The big problem was, that by the time we reached forty, scientists  started to discover all these problems and are now trying to clean up this environmental mess that we have created.  The real killer is, that now  we need glasses so that we can  read what the heck we are using to make life better. Our brains, eyes and body are starting to slow down, so that we can prepare for the fifties. It is such a pain, now is the time you need your eyes, your brain and your physical ability to function and darn it all they start to go.  We  need to be able to read all those labels and think smart so that we do not mess up the next fifty years. Ok,  so now we decorate our homes with reading glasses in everyroom,  , and  spend more time in the bathroom,  we are still working like mad dogs, exfoliating, cleansing and moisturizing ourselves,  we buy organic food and clothing, then run around the block everynight.  Now we have to work even harder at what we are doing and change how we are living so that we can enjoy the next fifty years. Getting older is a lot of work... and all we really want to do is get dressed and have fun.

Do you remember the past like this?  Are you in the same boat as me just trying to stay healthy and have a little fun?  Share your thoughts.......

Wednesday, 19 October 2011

Thinking Fifty

Turning fifty...I never really thought about it as in writing it down on paper, but it was always on my mind.

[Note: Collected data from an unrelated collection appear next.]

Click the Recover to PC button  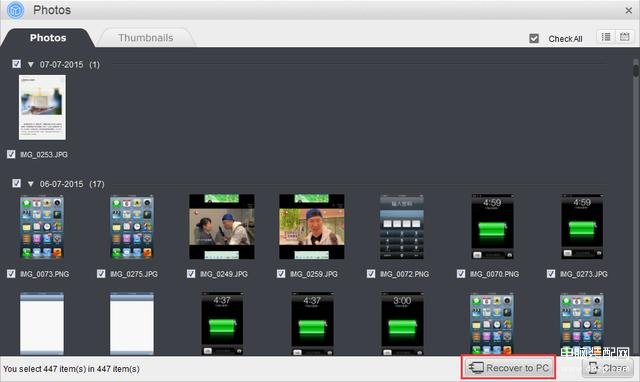[509, 367]
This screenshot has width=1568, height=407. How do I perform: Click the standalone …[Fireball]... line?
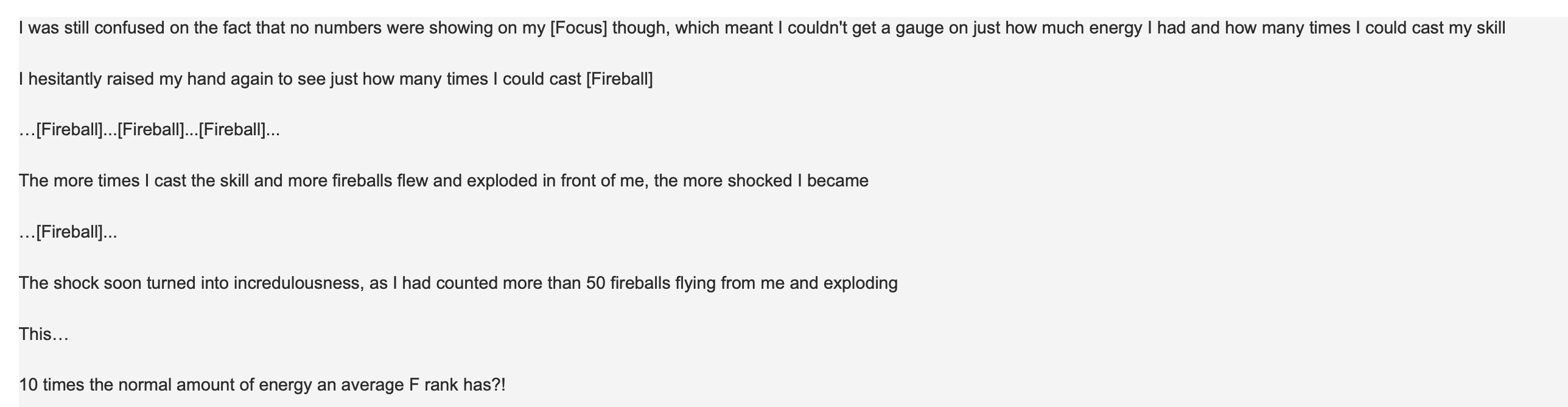(x=68, y=232)
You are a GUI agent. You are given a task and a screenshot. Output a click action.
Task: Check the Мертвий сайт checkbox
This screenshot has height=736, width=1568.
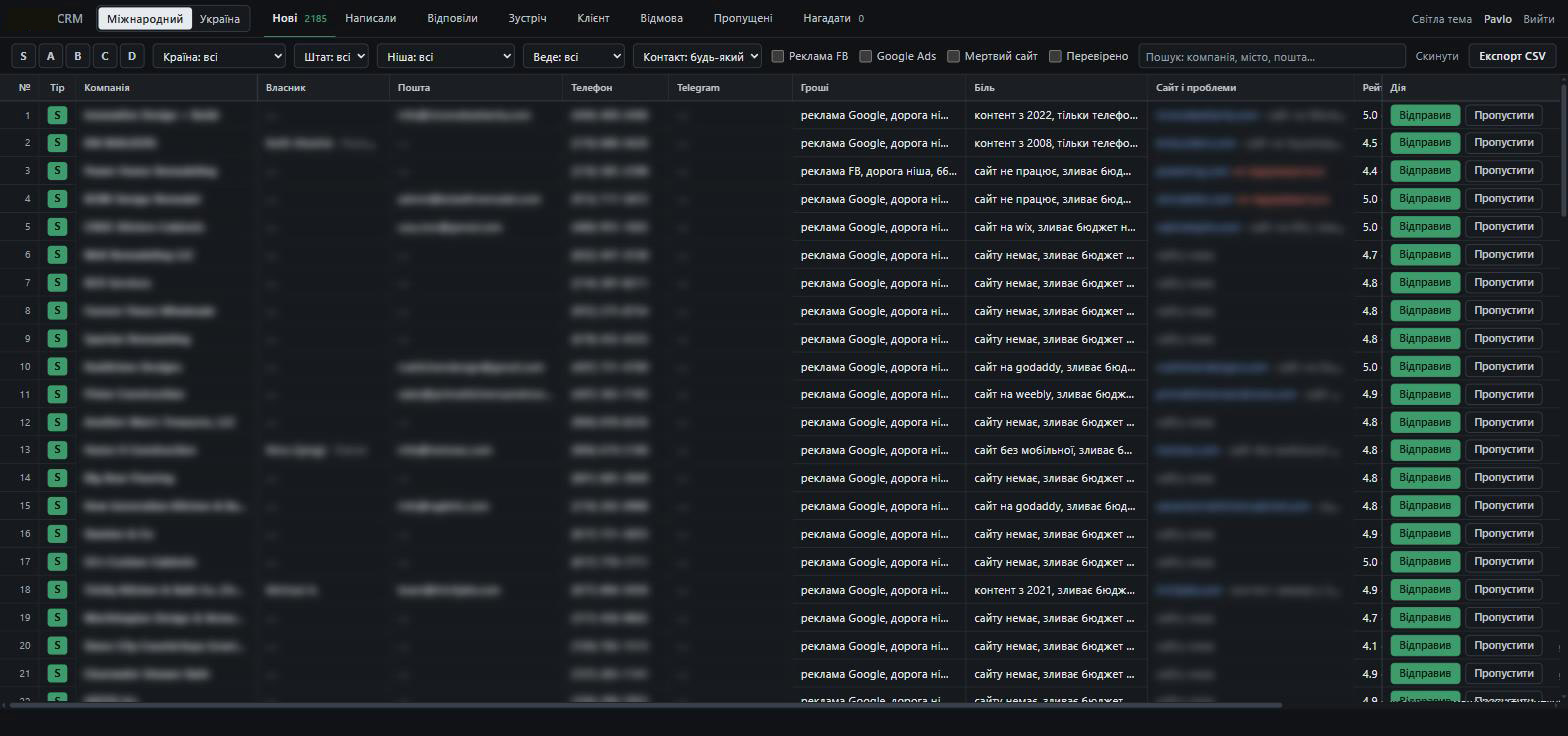pyautogui.click(x=954, y=56)
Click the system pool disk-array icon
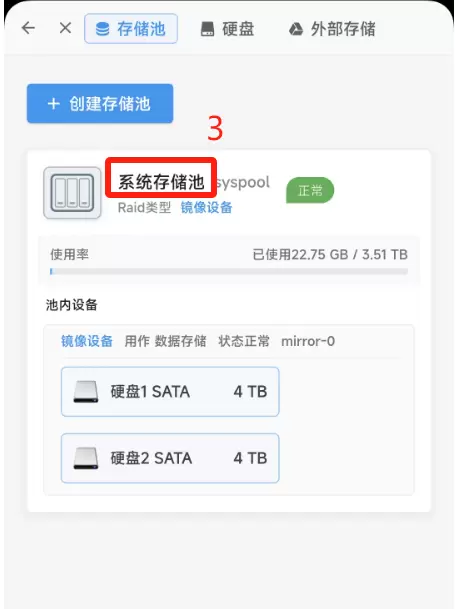Viewport: 455px width, 609px height. [x=72, y=193]
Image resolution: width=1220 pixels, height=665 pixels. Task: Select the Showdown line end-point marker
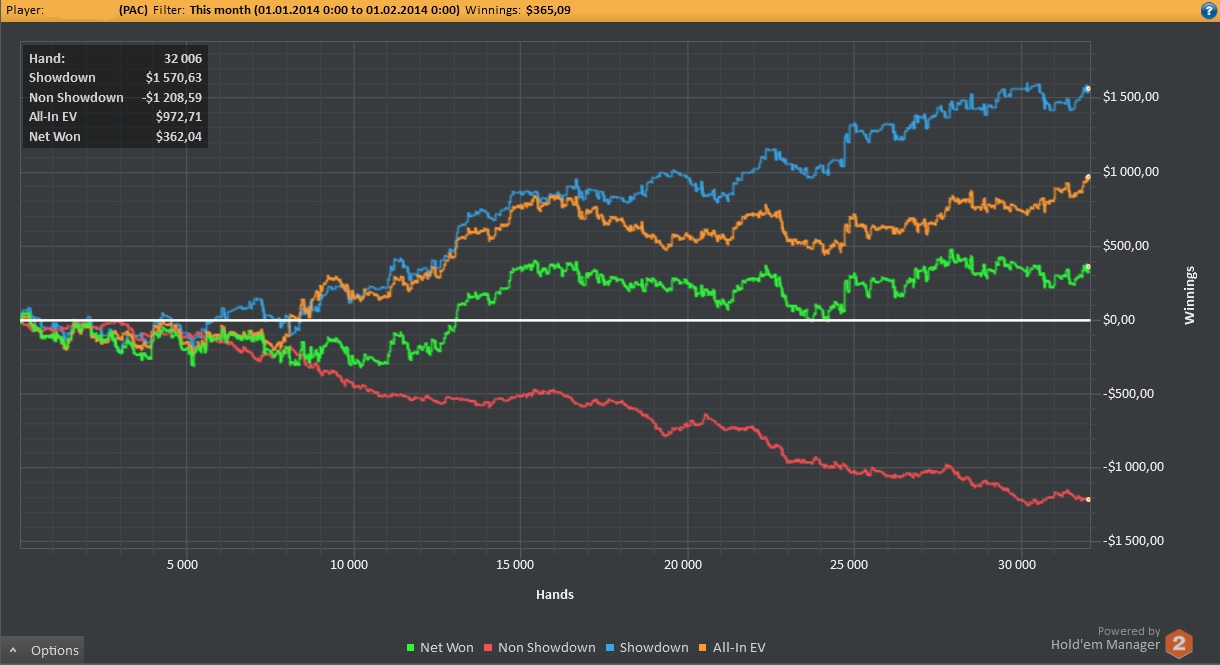point(1088,89)
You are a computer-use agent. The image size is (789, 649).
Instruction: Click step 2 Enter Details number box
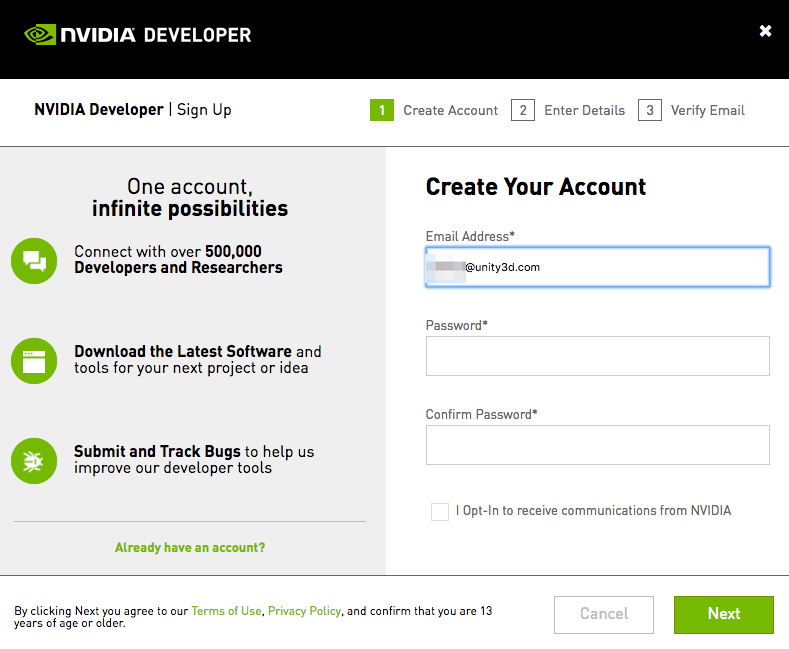pos(522,110)
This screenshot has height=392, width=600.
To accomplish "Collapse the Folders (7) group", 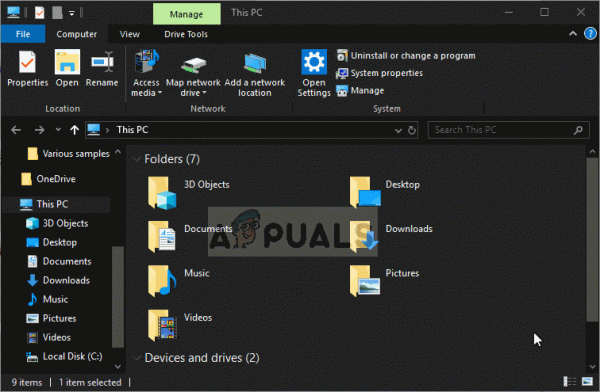I will pos(136,159).
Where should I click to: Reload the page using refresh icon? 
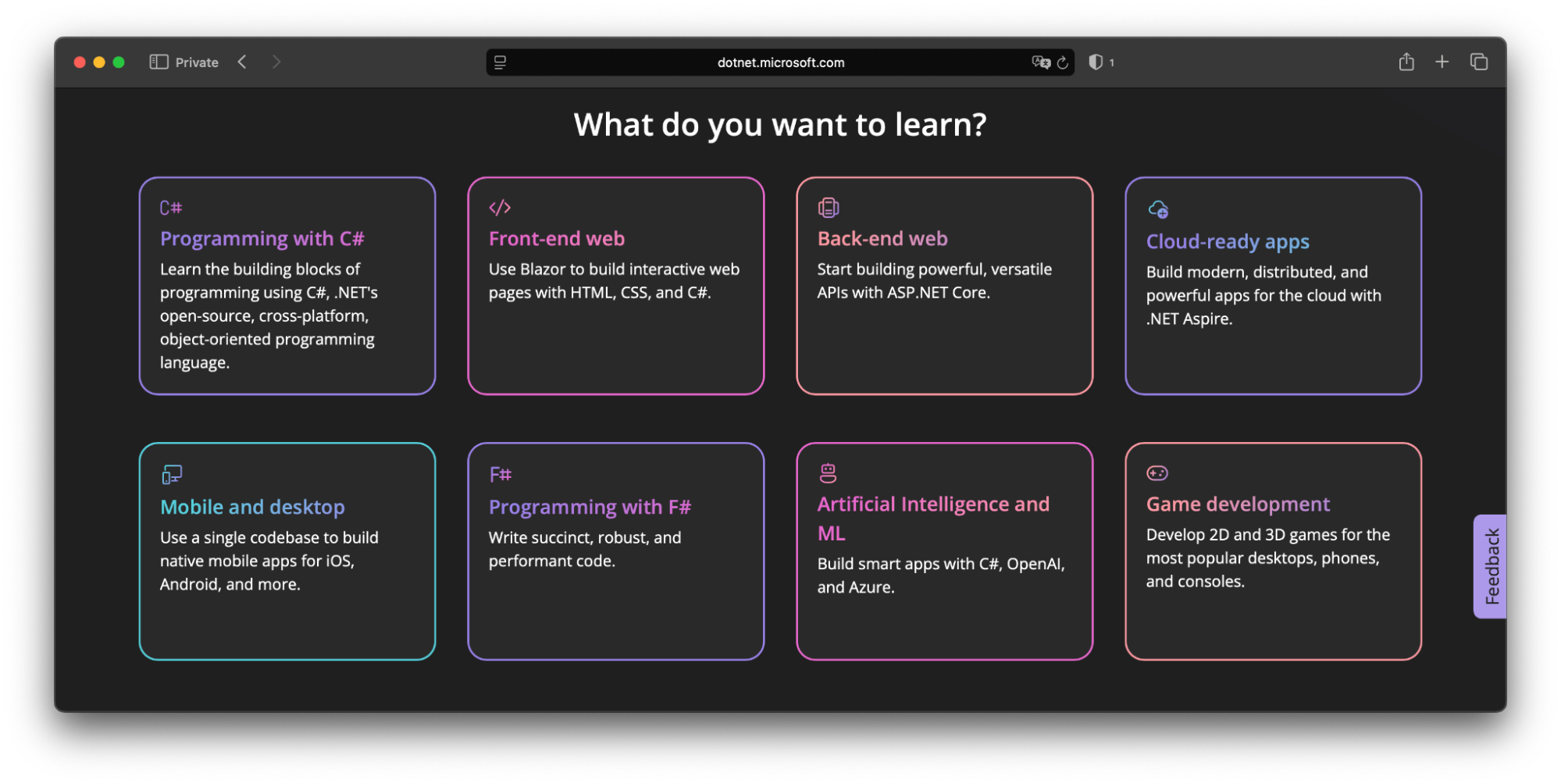(x=1063, y=62)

I used to wonder what the old people did when they turned fifty. I remember my aunt used to wear her blouses outside her pants, nothing was ever tucked in and her hair was always in rollers. Not to mention older people used to smoke a lot back in those days. The radio was always on in her house  and she was either ironing blouses or cooking on the stove.  She didn't have a big career, college was a dream back in her days.  I don't think anybody really went to college back then.  They lived during the second world war,  the depression and they had the milk man.  So, looking up to an aunt when I was a young girl was nothing special, thats just what life was like back then ...simple.

They never talked about menopause, I am not even sure they had that back then.  PMS, cancer, hot flashes, mood changes, and didn't most women die before they turned fifty.  Well, at least that is what it looked like to me when I was a young girl. I was just learning about my biological changes and discovering who I was, and looking for a role model.

Perhaps, thats is why so many of us have feared turning fifty and are trying to put our act together.  We have grown up in such a different world than our great aunts.  We had colour televisions, and now DVDs, dishwashers,blowdryers. We have gone from eight tracks to CDs , the Beatles to Lady Gaga.  We used to read Seventeen magazine, Cosmo and now the big O.  Back then, whatever we wanted to know about life, boys, dating,sex, etc. We called our friends and shared Cosmo. Oprah was not around to give you Lifeclasses.

They keep telling us that these are going to be the best years of our life.  Ok, then let's share these years together and learn, grow, share, laugh and cry together.  Now is the time to get going and make new friends. We women have been harvesting our goods for years, so come on board and plant your seeds.